Source information>
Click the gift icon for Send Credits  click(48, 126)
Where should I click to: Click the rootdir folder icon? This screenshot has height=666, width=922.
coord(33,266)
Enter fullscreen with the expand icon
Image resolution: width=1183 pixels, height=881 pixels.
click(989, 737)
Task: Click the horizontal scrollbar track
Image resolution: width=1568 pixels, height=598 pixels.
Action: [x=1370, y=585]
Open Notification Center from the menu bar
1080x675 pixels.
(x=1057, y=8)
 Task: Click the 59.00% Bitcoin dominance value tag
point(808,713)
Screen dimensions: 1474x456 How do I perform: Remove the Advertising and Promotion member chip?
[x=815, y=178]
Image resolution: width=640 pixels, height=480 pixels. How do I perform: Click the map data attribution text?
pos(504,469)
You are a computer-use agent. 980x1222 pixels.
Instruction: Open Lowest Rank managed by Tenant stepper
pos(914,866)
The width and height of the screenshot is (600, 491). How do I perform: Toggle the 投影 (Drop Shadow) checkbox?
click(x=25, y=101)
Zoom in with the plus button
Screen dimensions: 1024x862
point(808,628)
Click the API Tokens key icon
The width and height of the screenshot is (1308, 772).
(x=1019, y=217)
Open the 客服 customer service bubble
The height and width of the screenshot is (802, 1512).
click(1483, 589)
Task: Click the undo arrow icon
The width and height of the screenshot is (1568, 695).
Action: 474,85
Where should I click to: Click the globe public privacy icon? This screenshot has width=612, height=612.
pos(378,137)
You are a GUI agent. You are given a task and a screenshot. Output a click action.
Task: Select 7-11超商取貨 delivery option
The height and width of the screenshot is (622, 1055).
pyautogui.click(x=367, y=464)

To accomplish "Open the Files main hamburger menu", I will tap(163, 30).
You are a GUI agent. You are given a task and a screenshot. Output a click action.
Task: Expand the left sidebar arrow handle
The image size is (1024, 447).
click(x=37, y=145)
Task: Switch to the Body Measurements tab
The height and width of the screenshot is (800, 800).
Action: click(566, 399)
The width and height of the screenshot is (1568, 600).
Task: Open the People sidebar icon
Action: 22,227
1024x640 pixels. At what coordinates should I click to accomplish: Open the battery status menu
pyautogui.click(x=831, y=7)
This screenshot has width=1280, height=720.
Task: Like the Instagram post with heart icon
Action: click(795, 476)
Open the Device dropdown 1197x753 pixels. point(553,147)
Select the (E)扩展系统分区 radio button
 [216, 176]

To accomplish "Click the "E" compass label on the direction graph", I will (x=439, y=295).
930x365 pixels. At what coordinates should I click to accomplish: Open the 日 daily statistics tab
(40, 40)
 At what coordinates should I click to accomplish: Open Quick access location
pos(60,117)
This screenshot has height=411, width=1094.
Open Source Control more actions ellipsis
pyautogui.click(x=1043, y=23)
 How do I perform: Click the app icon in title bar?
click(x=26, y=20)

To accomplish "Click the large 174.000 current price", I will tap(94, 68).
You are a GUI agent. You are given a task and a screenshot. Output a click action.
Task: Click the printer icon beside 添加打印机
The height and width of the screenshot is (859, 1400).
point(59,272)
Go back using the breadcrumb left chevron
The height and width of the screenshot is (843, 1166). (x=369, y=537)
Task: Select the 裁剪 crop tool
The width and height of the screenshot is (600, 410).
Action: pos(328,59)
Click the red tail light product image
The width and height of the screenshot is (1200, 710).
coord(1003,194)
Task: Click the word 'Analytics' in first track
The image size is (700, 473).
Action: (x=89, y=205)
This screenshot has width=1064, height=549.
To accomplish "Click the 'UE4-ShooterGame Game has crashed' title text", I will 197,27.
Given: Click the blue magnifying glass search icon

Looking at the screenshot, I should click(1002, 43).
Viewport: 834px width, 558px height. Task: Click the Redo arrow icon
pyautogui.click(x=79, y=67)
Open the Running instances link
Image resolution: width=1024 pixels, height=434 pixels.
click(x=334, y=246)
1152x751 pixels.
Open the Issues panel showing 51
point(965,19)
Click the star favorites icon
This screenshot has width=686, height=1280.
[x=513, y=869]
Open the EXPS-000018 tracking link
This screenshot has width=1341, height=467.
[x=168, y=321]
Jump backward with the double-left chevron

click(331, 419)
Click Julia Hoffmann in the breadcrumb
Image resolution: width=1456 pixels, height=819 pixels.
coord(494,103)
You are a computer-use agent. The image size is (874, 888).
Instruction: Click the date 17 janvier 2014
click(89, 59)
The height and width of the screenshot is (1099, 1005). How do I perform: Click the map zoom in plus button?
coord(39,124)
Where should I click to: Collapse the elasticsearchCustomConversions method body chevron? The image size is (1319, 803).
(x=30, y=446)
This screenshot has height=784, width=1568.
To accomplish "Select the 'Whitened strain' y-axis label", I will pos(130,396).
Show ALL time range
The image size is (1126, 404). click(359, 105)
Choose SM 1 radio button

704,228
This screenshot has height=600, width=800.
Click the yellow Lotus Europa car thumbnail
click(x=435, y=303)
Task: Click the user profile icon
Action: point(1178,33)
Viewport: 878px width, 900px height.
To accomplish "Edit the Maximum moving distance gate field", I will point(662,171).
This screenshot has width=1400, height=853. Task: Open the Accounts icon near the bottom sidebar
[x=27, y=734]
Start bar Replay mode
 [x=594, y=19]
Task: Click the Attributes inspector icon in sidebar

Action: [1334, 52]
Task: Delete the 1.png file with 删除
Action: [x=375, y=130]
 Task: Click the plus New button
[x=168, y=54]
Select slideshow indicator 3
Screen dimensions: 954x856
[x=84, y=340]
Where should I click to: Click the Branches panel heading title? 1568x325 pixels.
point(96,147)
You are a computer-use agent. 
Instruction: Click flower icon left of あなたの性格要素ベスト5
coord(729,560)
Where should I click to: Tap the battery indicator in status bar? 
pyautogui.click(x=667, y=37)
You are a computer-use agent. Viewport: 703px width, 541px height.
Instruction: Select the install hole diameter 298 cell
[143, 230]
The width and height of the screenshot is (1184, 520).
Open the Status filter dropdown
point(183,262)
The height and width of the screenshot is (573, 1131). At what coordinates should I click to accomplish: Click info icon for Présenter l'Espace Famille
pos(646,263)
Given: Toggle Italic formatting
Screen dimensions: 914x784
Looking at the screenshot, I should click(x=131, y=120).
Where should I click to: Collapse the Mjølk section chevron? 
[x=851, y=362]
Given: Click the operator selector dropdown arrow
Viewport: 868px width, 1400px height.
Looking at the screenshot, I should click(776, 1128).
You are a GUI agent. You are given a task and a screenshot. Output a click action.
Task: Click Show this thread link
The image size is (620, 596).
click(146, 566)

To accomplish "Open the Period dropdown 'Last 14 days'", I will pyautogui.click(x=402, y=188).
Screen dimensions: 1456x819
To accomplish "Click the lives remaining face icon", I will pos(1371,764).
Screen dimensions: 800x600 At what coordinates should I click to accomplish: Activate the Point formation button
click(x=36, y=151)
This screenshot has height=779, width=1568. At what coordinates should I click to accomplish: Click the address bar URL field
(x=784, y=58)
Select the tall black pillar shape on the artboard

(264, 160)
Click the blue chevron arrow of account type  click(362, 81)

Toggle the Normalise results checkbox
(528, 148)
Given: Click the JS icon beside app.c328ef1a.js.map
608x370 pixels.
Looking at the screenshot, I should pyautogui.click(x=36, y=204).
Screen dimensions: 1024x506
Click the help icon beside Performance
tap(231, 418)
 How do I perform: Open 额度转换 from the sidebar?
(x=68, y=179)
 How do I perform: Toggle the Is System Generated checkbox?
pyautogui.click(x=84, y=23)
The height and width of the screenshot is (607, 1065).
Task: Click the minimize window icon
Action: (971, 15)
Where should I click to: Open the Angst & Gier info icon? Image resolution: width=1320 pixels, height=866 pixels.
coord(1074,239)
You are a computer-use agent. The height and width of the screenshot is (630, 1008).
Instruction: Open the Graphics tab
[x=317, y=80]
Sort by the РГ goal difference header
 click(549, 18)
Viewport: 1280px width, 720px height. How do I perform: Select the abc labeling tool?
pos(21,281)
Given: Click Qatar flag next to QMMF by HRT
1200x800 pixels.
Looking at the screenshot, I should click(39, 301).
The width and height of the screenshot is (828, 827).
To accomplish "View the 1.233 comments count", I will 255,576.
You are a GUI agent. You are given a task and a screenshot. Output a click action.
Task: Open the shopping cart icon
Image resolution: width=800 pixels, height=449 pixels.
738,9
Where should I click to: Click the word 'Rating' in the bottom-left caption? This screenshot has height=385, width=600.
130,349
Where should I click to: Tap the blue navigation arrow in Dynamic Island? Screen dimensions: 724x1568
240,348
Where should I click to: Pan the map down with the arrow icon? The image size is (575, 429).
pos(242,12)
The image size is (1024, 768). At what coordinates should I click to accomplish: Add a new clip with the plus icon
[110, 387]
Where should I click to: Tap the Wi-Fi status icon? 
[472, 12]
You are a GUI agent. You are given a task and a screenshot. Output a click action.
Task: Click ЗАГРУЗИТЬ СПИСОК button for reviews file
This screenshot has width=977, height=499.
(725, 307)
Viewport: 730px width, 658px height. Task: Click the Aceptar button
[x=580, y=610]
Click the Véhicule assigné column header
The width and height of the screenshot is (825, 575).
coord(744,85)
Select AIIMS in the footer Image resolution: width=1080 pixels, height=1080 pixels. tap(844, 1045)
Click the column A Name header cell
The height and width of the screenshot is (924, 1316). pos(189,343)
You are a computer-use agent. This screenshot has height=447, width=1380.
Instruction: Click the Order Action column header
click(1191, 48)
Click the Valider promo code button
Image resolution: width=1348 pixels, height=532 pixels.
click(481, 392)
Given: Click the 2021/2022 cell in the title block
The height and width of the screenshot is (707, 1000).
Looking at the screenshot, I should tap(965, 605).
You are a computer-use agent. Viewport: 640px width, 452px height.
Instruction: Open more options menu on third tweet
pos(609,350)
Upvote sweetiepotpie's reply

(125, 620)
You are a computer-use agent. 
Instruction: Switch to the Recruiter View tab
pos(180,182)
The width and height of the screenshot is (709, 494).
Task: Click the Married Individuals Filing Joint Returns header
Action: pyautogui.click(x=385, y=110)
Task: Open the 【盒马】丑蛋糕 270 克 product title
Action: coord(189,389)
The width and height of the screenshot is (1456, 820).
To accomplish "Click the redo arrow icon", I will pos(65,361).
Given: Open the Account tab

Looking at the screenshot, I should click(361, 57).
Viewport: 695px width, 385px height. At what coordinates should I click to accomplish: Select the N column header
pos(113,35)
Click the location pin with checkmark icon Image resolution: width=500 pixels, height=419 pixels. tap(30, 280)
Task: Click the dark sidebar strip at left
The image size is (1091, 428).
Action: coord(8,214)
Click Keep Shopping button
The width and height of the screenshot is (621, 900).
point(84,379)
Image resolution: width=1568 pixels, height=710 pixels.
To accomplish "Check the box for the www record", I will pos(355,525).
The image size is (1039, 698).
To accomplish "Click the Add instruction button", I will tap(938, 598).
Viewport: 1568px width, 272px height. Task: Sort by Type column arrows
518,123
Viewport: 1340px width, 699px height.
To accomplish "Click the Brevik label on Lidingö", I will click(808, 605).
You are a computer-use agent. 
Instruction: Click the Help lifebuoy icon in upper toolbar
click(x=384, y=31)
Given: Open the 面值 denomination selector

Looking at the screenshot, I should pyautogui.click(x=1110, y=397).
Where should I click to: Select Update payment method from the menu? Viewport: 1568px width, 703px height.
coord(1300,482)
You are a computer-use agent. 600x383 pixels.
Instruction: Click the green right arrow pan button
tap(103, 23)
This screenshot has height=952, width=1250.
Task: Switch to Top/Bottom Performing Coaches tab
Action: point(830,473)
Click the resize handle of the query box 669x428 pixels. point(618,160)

Work instruction>
Among the lines above, which ones include the word "computer"? Copy them.

Solution for this exercise>
You are a computer-use agent. 980x1222 pixels.
You are a computer-use agent. The image size is (874, 888).
You are a computer-use agent. 
You are a computer-use agent. Viewport: 703px width, 541px height.
You are a computer-use agent. The height and width of the screenshot is (630, 1008).
You are a computer-use agent. This screenshot has height=447, width=1380.
You are a computer-use agent. Viewport: 640px width, 452px height.
You are a computer-use agent. 
You are a computer-use agent. 
You are a computer-use agent. 600x383 pixels.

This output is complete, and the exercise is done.